Researchers at Cardiff University are developing a novel compound known to reverse the spread of malignant breast cancer cells.
The vast majority of deaths from cancer result from its progressive spread to vital organs, known as metastasis. In breast cancer up to 12,000 patients a year develop this form of the disease, often several years after initial diagnosis of a breast lump.
In a recent series of studies researchers identified a previously unknown critical role for a potential cancer causing gene, Bcl3, in metastatic breast cancer.
"We showed that suppressing this gene reduced the spread of cancer by more than 80%," said Dr Richard Clarkson from Cardiff University's European Cancer Stem Cell Research Institute.
"Our next goal was to then find a way to suppress Bcl3 pharmacologically.

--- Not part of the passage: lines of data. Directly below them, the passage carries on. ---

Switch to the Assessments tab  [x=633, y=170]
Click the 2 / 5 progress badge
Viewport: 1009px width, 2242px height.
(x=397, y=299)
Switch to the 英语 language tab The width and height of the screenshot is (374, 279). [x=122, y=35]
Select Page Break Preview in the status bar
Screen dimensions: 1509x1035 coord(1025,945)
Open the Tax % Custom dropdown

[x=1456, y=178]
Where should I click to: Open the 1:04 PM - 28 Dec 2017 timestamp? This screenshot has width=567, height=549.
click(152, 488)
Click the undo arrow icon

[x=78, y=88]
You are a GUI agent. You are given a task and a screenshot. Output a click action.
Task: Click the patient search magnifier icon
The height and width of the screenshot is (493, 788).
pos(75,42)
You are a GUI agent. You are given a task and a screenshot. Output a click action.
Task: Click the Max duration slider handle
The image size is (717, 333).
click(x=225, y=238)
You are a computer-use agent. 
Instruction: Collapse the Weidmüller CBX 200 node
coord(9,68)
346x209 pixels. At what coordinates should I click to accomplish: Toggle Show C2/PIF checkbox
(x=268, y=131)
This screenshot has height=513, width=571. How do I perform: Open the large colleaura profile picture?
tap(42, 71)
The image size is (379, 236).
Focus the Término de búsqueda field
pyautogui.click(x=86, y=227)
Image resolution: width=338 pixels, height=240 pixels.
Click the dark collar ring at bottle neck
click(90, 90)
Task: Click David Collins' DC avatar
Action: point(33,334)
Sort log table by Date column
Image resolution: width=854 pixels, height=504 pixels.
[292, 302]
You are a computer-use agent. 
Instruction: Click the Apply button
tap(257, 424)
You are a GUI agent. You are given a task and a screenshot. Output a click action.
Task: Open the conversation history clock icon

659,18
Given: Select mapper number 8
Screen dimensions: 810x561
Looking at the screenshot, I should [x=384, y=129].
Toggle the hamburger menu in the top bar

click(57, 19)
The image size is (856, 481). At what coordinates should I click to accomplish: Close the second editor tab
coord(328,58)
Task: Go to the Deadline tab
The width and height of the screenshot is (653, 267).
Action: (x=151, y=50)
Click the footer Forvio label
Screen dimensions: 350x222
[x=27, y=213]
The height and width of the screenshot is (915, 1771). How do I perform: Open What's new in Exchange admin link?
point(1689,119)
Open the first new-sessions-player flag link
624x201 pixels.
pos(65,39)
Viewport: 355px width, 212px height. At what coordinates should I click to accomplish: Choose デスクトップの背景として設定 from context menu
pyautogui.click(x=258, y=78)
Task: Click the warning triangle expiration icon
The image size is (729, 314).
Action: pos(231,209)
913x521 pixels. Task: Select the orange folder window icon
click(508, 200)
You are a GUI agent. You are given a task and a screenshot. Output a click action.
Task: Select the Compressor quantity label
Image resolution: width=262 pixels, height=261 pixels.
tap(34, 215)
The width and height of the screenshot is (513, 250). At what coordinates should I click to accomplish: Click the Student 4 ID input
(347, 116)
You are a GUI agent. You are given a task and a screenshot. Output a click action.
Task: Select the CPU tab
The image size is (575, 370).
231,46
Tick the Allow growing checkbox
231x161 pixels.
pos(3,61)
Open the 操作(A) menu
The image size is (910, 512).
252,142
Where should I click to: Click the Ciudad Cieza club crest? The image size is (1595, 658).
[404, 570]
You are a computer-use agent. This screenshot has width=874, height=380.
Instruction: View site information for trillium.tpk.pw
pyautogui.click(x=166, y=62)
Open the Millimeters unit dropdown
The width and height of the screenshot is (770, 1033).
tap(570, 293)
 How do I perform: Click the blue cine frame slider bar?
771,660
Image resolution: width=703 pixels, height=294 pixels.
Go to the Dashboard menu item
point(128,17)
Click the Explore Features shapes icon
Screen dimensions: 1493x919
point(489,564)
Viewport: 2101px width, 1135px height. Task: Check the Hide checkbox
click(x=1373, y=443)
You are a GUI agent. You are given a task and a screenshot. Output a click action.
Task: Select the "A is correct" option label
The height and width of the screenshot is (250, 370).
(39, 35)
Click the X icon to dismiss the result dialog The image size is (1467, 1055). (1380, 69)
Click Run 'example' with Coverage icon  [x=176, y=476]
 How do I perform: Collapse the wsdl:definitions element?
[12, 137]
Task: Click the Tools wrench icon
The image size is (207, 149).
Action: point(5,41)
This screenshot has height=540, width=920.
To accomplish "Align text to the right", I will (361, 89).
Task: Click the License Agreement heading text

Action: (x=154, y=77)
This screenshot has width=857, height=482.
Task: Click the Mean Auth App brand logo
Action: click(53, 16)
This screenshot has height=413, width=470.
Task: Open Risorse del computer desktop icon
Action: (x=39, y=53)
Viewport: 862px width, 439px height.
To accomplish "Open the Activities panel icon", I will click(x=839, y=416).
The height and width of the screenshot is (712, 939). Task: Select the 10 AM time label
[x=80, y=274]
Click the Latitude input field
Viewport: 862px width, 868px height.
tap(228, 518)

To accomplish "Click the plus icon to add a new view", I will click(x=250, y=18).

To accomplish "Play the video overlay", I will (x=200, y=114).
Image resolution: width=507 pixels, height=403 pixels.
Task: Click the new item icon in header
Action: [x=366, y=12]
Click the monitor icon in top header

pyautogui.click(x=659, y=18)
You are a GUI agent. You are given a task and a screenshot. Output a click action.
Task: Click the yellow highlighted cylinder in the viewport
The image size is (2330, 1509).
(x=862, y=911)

Despite great improvements in therapy of early stage breast cancer, the current therapeutic options for patients with late stage metastatic disease are limited.
"There is therefore a clear unmet clinical need to identify new drugs to reverse or at least to slow down disease progression" he added.
Dr Clarkson and his team joined up with researchers Dr Andrea Brancale and Dr Andrew Westwell from the Cardiff University School of Pharmacy and Pharmaceutical Sciences, to develop small chemical inhibitors of the Bcl3 gene.
Computer aided modeling of how the Bcl3 gene functions inside the cell allowed the group to identify a pocket on the surface of Bcl3 essential for its function. By screening a virtual compound library for chemicals that could fit inside this pocket, using state-of-the-art computer software, they identified a drug candidate that potently inhibits Bcl3.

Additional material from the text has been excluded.